Users must not fall prey to the siren song of sub-optimising one strategic system because of capital investment in another. While every manufacturing environment has its own unique characteristics and requirements, Wyeth's experience provides one example of a successful approach to dividing up systems "turf" (see below). At Wyeth, it was found to be easier to define these roles and responsibilities for its strategic/enterprise systems once it had appointed system owners or champions and moved away from a management-by- committee format. Essentially, this created a place for the "buck to stop" for each strategic/enterprise system.
How Wyeth Pharmaceuticals divides its manufacturing IT "Turf"
ERP: MRP processes, Bill of material, Final usage decision, Inventory control, Order genealogy, Production order generation
MES: Manufacturing process control, Master batch record, Log books, Process data retention
LIMS: Lab results, Stability studies, Retains, Material potency, Batch disposition recommendation based on lab results
Like many other industries, pharmaceutical manufacturers are impacted by the emergence of a truly global economy and its disruptive influence on business and supply chain models. For example, there has recently been a flurry of consumer product contamination issues that point out the need for better visibility across supply chain networks. Expectations are changing. Customers, partners, suppliers and even the government expect more when it comes to the velocity, ease and accuracy of business processes.
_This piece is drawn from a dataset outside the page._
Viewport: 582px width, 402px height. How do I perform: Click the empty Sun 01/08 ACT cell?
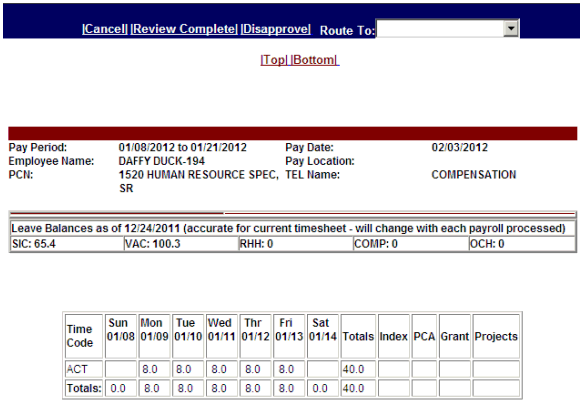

The result in practical terms is that pharmaceutical manufacturing operations are being managed as strategic business assets with all that confers, including investment in the appropriate technologies to create a"closed-loop" information architecture on an enterprise scale. The implications include a rejection of the traditionally insular view associated with developing and deploying plant-level information systems.
Bringing production operations into the digital age is not an easy task, but the journey is exciting and offers the key to the long-term success of process companies.